*** WORKING DATA Section Begins ***

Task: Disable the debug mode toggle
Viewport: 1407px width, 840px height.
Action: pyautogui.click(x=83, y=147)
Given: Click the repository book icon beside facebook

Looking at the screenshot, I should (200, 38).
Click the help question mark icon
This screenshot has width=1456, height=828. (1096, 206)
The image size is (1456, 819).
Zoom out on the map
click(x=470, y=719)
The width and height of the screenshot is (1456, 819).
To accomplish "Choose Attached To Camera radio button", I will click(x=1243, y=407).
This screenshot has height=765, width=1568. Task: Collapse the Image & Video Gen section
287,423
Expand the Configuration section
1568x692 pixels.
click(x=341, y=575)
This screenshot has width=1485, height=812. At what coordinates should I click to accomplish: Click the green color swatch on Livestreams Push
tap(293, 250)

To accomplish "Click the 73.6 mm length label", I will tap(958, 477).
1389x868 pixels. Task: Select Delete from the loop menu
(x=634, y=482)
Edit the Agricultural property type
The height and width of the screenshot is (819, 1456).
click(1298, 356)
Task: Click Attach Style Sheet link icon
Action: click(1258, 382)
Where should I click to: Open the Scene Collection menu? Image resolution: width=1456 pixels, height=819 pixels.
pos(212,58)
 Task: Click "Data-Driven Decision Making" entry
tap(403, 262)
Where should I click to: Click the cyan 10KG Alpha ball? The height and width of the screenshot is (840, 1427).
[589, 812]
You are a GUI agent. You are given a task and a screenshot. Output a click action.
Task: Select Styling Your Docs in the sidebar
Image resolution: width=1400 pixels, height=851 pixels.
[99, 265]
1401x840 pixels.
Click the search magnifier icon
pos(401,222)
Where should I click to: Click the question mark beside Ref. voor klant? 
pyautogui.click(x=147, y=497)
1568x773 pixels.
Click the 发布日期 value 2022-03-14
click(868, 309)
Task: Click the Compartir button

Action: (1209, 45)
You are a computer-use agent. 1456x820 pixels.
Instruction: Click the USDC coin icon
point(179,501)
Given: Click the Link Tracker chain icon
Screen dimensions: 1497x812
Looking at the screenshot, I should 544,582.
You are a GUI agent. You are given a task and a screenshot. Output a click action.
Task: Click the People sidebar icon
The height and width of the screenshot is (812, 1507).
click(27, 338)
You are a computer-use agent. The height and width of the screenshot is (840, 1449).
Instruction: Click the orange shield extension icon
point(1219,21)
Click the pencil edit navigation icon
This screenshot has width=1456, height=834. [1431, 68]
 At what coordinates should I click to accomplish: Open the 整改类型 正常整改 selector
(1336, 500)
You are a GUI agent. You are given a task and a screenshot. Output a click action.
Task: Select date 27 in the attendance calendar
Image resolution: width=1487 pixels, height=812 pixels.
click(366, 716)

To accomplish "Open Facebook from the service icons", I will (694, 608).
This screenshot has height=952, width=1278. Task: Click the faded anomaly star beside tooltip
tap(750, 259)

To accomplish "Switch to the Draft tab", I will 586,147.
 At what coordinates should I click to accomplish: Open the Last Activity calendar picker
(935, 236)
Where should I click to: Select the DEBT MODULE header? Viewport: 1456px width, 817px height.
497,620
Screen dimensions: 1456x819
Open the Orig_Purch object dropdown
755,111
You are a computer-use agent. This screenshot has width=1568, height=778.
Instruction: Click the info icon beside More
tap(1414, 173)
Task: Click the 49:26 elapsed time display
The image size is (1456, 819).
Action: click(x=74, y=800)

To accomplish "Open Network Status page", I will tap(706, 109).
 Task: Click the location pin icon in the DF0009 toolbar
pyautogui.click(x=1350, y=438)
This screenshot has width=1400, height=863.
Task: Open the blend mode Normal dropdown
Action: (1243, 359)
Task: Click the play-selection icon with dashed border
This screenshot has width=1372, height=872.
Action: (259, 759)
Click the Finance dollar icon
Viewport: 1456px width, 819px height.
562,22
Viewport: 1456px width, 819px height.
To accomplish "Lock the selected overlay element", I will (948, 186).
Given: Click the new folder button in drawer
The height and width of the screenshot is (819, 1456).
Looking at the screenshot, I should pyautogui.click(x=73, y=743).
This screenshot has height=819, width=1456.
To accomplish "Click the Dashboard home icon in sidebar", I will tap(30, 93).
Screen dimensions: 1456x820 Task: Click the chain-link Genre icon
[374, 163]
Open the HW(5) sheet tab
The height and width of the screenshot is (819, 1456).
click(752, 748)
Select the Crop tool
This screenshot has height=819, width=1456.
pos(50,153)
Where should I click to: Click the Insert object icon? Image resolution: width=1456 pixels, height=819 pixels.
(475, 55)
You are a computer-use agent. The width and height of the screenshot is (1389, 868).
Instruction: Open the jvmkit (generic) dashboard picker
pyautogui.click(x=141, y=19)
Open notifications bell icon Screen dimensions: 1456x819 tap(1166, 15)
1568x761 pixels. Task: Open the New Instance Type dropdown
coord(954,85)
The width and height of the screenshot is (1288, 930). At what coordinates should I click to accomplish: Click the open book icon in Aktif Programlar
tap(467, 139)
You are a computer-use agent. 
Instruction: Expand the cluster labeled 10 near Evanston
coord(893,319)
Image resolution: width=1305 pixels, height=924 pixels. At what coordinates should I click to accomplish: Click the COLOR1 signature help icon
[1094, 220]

*** WORKING DATA Section Ends ***

** WHAT IS NEEDED **
Output the whole listing exactly, leaving nothing out.

** ANSWER SECTION **
Task: Disable the debug mode toggle
Viewport: 1407px width, 840px height.
Action: pyautogui.click(x=83, y=147)
Given: Click the repository book icon beside facebook

Looking at the screenshot, I should (200, 38).
Click the help question mark icon
This screenshot has width=1456, height=828. (1096, 206)
The image size is (1456, 819).
Zoom out on the map
click(x=470, y=719)
The width and height of the screenshot is (1456, 819).
To accomplish "Choose Attached To Camera radio button", I will click(x=1243, y=407).
This screenshot has height=765, width=1568. Task: Collapse the Image & Video Gen section
287,423
Expand the Configuration section
1568x692 pixels.
click(x=341, y=575)
This screenshot has width=1485, height=812. At what coordinates should I click to accomplish: Click the green color swatch on Livestreams Push
tap(293, 250)

To accomplish "Click the 73.6 mm length label", I will tap(958, 477).
1389x868 pixels. Task: Select Delete from the loop menu
(x=634, y=482)
Edit the Agricultural property type
The height and width of the screenshot is (819, 1456).
click(1298, 356)
Task: Click Attach Style Sheet link icon
Action: click(1258, 382)
Where should I click to: Open the Scene Collection menu? Image resolution: width=1456 pixels, height=819 pixels.
pos(212,58)
 Task: Click "Data-Driven Decision Making" entry
tap(403, 262)
Where should I click to: Click the cyan 10KG Alpha ball? The height and width of the screenshot is (840, 1427).
[589, 812]
You are a GUI agent. You are given a task and a screenshot. Output a click action.
Task: Select Styling Your Docs in the sidebar
Image resolution: width=1400 pixels, height=851 pixels.
[99, 265]
1401x840 pixels.
Click the search magnifier icon
pos(401,222)
Where should I click to: Click the question mark beside Ref. voor klant? 
pyautogui.click(x=147, y=497)
1568x773 pixels.
Click the 发布日期 value 2022-03-14
click(868, 309)
Task: Click the Compartir button

Action: (1209, 45)
You are a computer-use agent. 1456x820 pixels.
Instruction: Click the USDC coin icon
point(179,501)
Given: Click the Link Tracker chain icon
Screen dimensions: 1497x812
Looking at the screenshot, I should 544,582.
You are a GUI agent. You are given a task and a screenshot. Output a click action.
Task: Click the People sidebar icon
The height and width of the screenshot is (812, 1507).
click(27, 338)
You are a computer-use agent. The height and width of the screenshot is (840, 1449).
Instruction: Click the orange shield extension icon
point(1219,21)
Click the pencil edit navigation icon
This screenshot has width=1456, height=834. [1431, 68]
 At what coordinates should I click to accomplish: Open the 整改类型 正常整改 selector
(1336, 500)
You are a GUI agent. You are given a task and a screenshot. Output a click action.
Task: Select date 27 in the attendance calendar
Image resolution: width=1487 pixels, height=812 pixels.
click(366, 716)

To accomplish "Open Facebook from the service icons", I will (694, 608).
This screenshot has height=952, width=1278. Task: Click the faded anomaly star beside tooltip
tap(750, 259)

To accomplish "Switch to the Draft tab", I will 586,147.
 At what coordinates should I click to accomplish: Open the Last Activity calendar picker
(935, 236)
Where should I click to: Select the DEBT MODULE header? Viewport: 1456px width, 817px height.
497,620
Screen dimensions: 1456x819
Open the Orig_Purch object dropdown
755,111
You are a computer-use agent. This screenshot has width=1568, height=778.
Instruction: Click the info icon beside More
tap(1414, 173)
Task: Click the 49:26 elapsed time display
The image size is (1456, 819).
Action: click(x=74, y=800)

To accomplish "Open Network Status page", I will tap(706, 109).
 Task: Click the location pin icon in the DF0009 toolbar
pyautogui.click(x=1350, y=438)
This screenshot has width=1400, height=863.
Task: Open the blend mode Normal dropdown
Action: (1243, 359)
Task: Click the play-selection icon with dashed border
This screenshot has width=1372, height=872.
Action: (259, 759)
Click the Finance dollar icon
Viewport: 1456px width, 819px height.
562,22
Viewport: 1456px width, 819px height.
To accomplish "Lock the selected overlay element", I will (948, 186).
Given: Click the new folder button in drawer
The height and width of the screenshot is (819, 1456).
Looking at the screenshot, I should pyautogui.click(x=73, y=743).
This screenshot has height=819, width=1456.
To accomplish "Click the Dashboard home icon in sidebar", I will tap(30, 93).
Screen dimensions: 1456x820 Task: Click the chain-link Genre icon
[374, 163]
Open the HW(5) sheet tab
The height and width of the screenshot is (819, 1456).
click(752, 748)
Select the Crop tool
This screenshot has height=819, width=1456.
pos(50,153)
Where should I click to: Click the Insert object icon? Image resolution: width=1456 pixels, height=819 pixels.
(475, 55)
You are a computer-use agent. The width and height of the screenshot is (1389, 868).
Instruction: Open the jvmkit (generic) dashboard picker
pyautogui.click(x=141, y=19)
Open notifications bell icon Screen dimensions: 1456x819 tap(1166, 15)
1568x761 pixels. Task: Open the New Instance Type dropdown
coord(954,85)
The width and height of the screenshot is (1288, 930). At what coordinates should I click to accomplish: Click the open book icon in Aktif Programlar
tap(467, 139)
You are a computer-use agent. 
Instruction: Expand the cluster labeled 10 near Evanston
coord(893,319)
Image resolution: width=1305 pixels, height=924 pixels. At what coordinates should I click to accomplish: Click the COLOR1 signature help icon
[1094, 220]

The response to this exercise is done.